RECORDS FOR THIS TASK Block Start
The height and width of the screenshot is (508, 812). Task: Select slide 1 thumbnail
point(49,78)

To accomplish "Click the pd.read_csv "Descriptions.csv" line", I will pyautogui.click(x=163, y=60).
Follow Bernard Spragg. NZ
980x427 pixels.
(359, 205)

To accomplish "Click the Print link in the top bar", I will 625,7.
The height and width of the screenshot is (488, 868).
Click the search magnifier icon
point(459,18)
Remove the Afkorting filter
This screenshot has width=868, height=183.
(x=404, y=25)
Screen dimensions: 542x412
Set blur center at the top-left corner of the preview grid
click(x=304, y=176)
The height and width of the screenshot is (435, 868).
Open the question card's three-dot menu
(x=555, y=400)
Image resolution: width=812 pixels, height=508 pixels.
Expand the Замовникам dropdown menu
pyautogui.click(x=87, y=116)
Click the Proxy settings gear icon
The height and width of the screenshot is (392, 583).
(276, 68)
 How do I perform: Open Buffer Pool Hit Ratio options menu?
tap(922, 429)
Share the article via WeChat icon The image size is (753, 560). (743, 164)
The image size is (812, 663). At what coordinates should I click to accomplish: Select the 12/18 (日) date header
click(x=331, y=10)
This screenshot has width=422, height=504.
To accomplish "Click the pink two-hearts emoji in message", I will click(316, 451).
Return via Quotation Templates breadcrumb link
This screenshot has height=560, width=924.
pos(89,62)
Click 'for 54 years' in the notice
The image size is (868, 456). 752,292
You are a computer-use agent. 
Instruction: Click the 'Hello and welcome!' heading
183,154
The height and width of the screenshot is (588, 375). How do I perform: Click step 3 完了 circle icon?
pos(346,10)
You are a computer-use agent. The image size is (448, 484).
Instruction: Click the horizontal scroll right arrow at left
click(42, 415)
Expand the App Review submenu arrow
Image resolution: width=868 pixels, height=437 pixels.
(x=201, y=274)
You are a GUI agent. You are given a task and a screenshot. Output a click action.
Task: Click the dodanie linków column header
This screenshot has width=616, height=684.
RECORDS FOR THIS TASK Block End
**DIRECTIONS FOR THIS TASK**
All that belongs in your answer is the stretch of entries above from the line with "Image resolution: width=812" through the line with "This screenshot has width=422, height=504.", printed exactly.

**WRITTEN RESPONSE**
Image resolution: width=812 pixels, height=508 pixels.
Expand the Замовникам dropdown menu
pyautogui.click(x=87, y=116)
Click the Proxy settings gear icon
The height and width of the screenshot is (392, 583).
(276, 68)
 How do I perform: Open Buffer Pool Hit Ratio options menu?
tap(922, 429)
Share the article via WeChat icon The image size is (753, 560). (743, 164)
The image size is (812, 663). At what coordinates should I click to accomplish: Select the 12/18 (日) date header
click(x=331, y=10)
This screenshot has width=422, height=504.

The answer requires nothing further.